One benefit for participants in RePEc, be it publishers or authors, is that they get some statistics on the popularity of their works. Beyond citation counts, RePEc also provides download counts and what we call abstract views, that is the number of times web pages paper abstracts have been viewed on participating RePEc services. This post explains how these last two statistics are computed.
LogEc is the site that holds these statistics. Not all sites using RePEc data report the necessary data, but some of the most popular do: EconPapers, IDEAS, NEP, and Socionet. Statistics are based on web servers logs, but those contain a lot of unnecessary data: traffic from various robots that populate search engines, scripts that scrape the sites, other automated processes, and various abuses. The idea is to only count traffic from humans interested in the indexed papers. This means some trimming needs to be done.
We are going to take the example of IDEAS, the most popular of the reporting sites. In October 2021, IDEAS got 43,643,586 page views.

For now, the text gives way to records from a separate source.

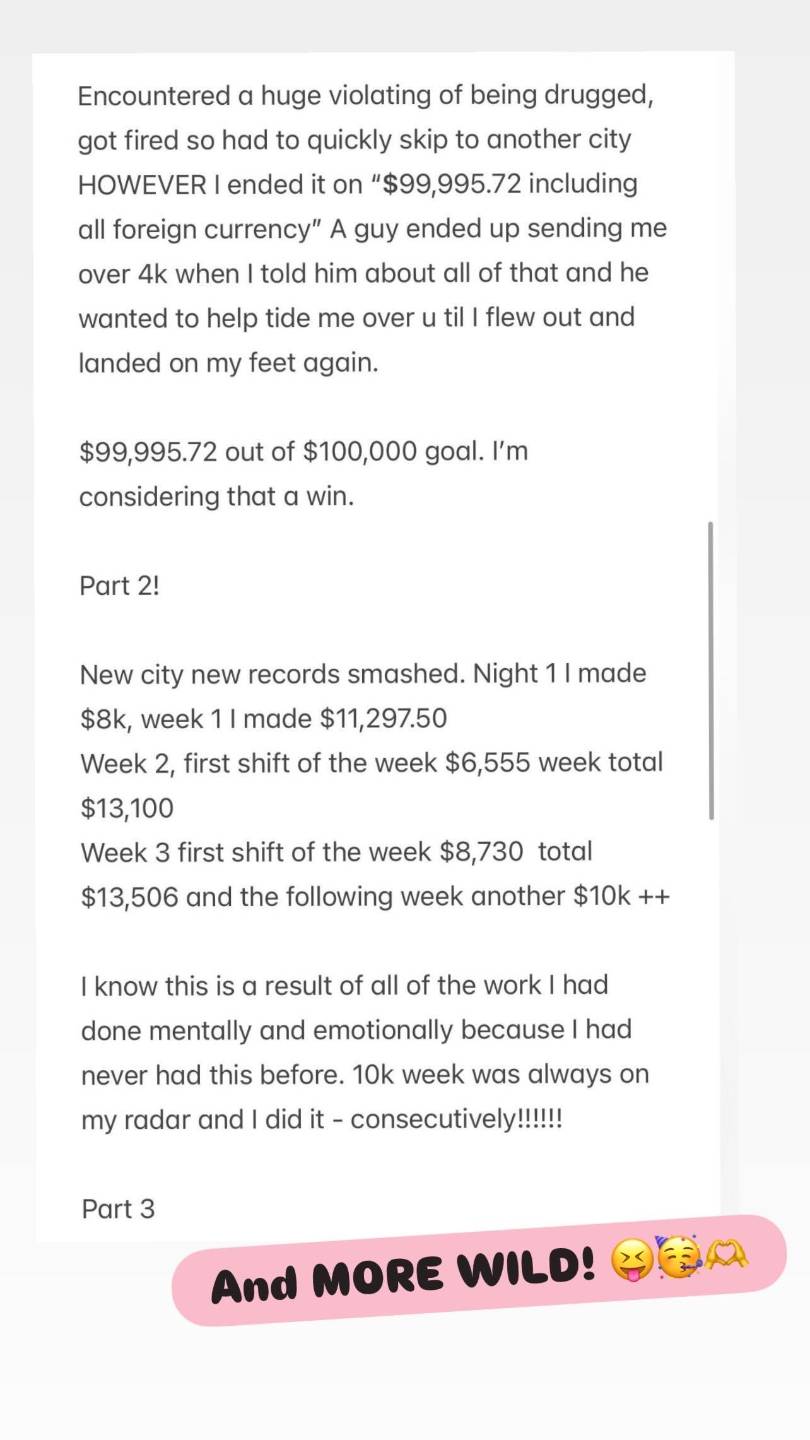This screenshot has height=1440, width=810.
Task: Click the '$13,506' total amount
Action: [130, 897]
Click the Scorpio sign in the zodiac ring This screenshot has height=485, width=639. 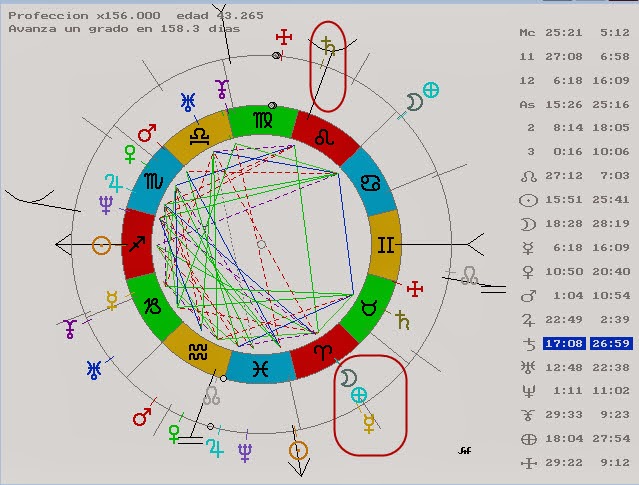153,183
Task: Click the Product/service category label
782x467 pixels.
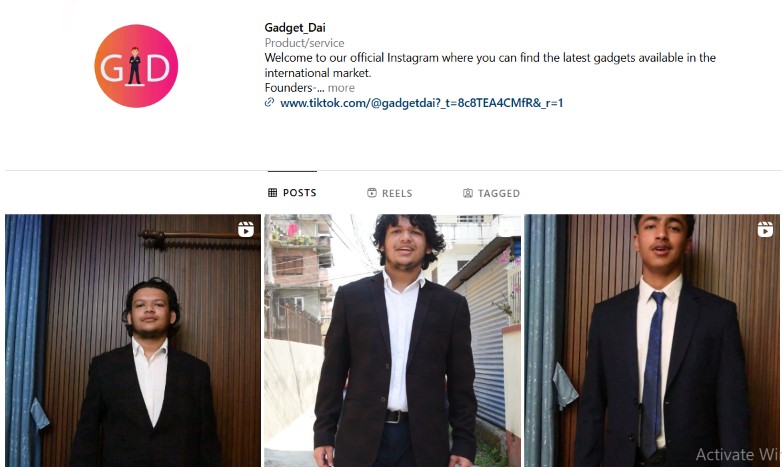Action: (304, 43)
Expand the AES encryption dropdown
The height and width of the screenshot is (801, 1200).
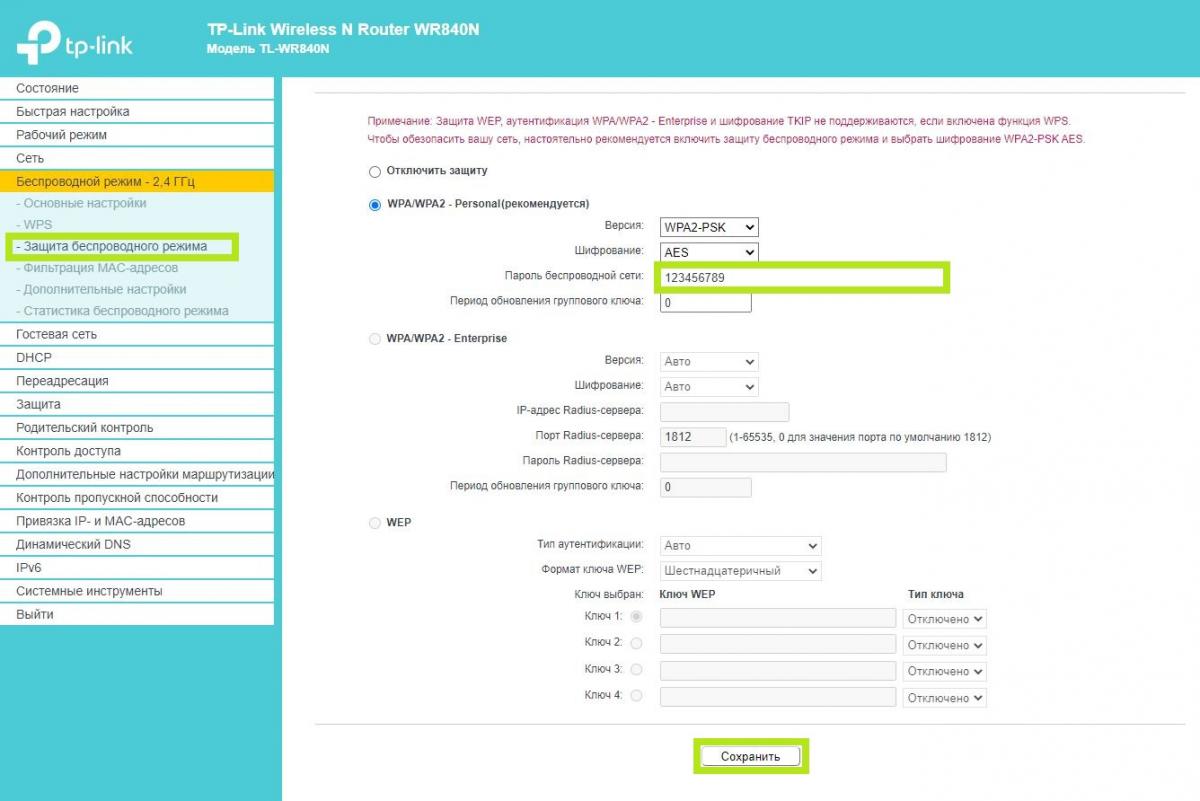click(709, 253)
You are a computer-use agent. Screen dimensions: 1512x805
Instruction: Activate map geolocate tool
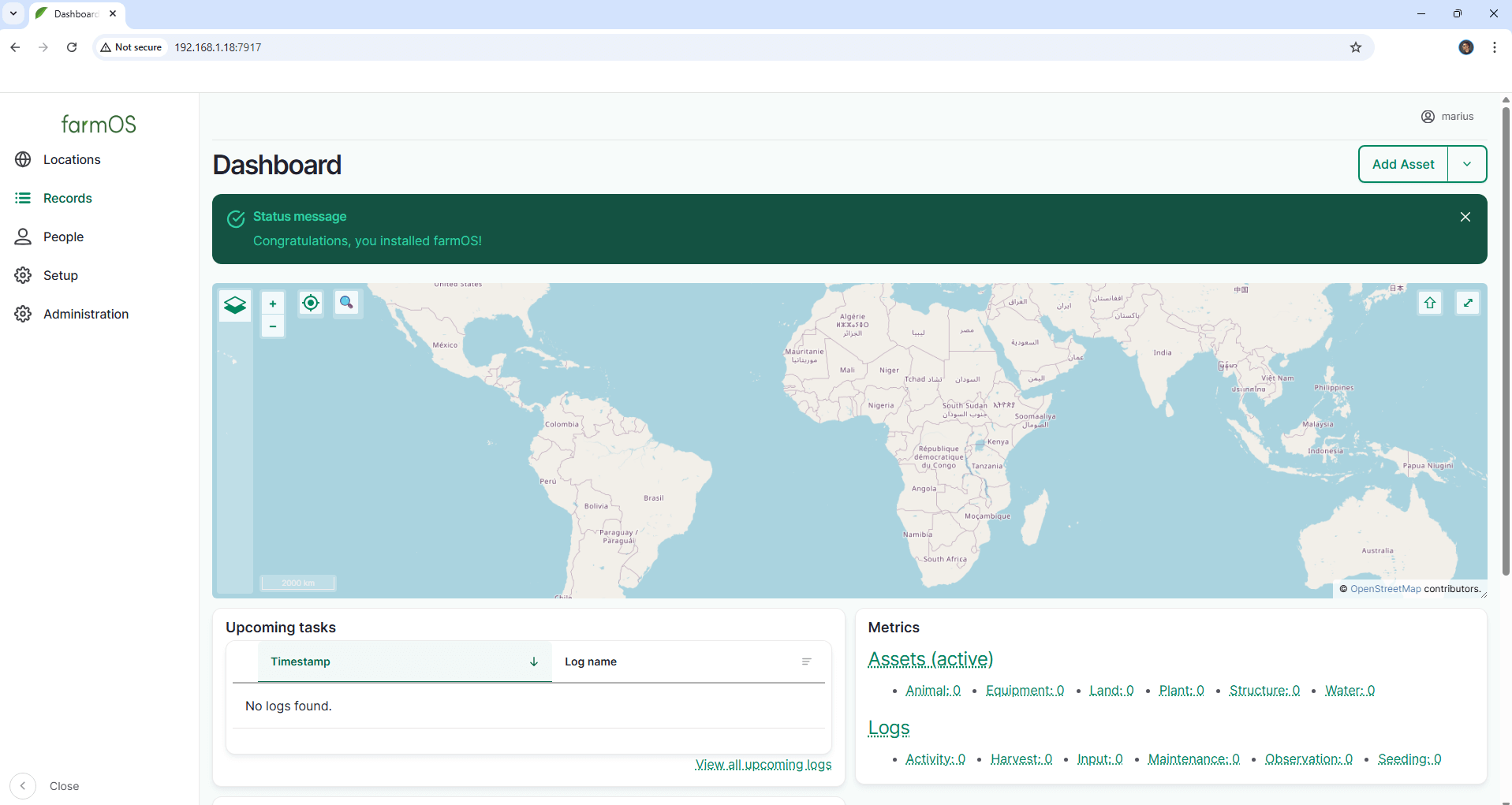pyautogui.click(x=311, y=304)
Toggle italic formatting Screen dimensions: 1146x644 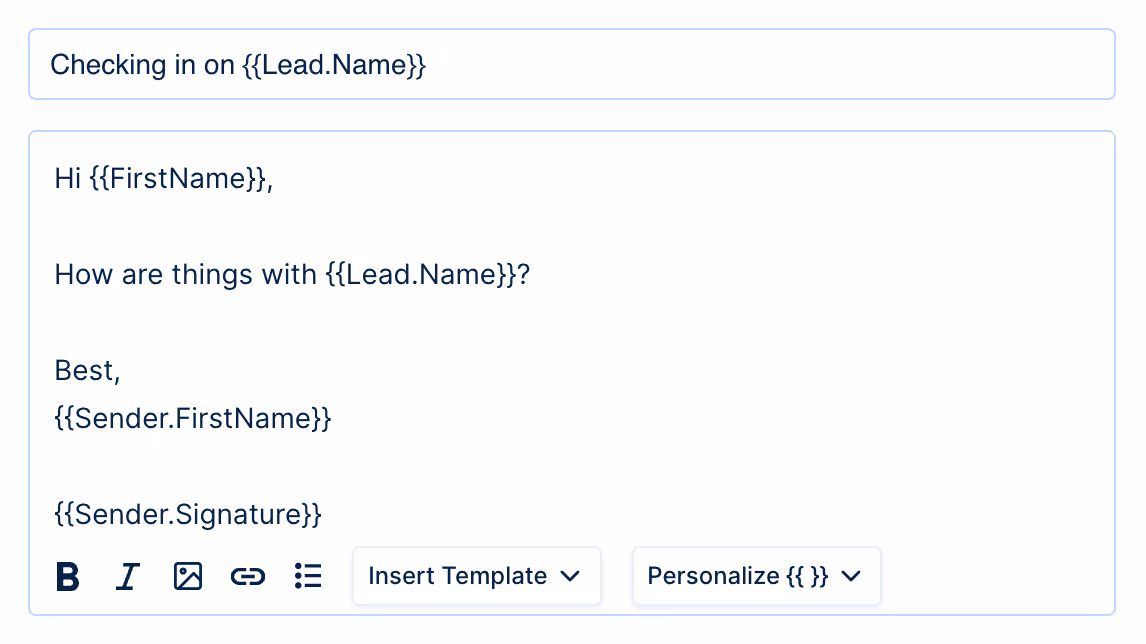tap(127, 577)
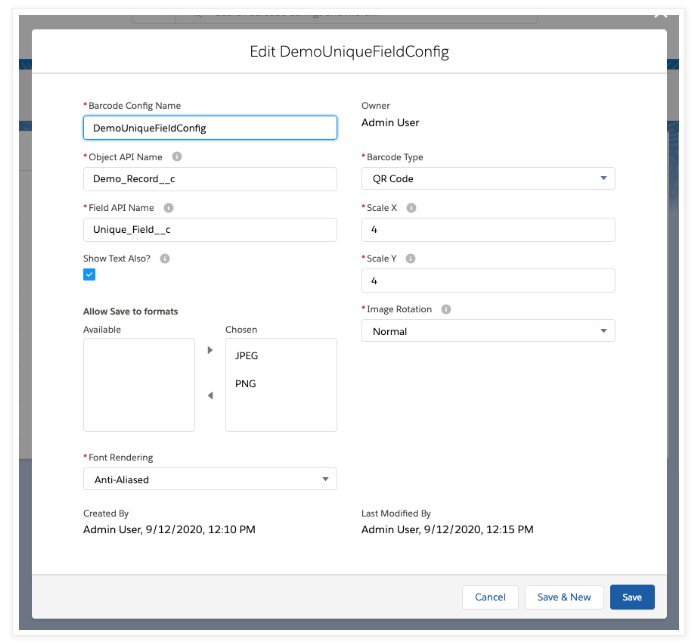695x644 pixels.
Task: Focus the Barcode Config Name field
Action: point(210,128)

Of those, 30,336,150 pertained to abstract pages and 565,241 were full-text downloads. A first pass removes obvious robots (mostly self-declared robots from search engines) as well as multiple views or downloads from the same user. We are down to 20,573,559 abstract views and 375,028 downloads. The next pass does further trimming, mostly of more accesses by various scripts. We have now 2,123,054 abstract views and 339,384 downloads. We are, however, not done yet. A number of red flags have been identified, that is, problematic cases that need to be checked by hand back in the server logs. After vetting those, we have the final numbers of 1,986,493 abstract views and 339,039 downloads. In other words, we counted only 6.5% respectively 60% of the raw traffic. In some months, the proportion is even lower, for example, when IDEAS has been subjected to denial of service attacks.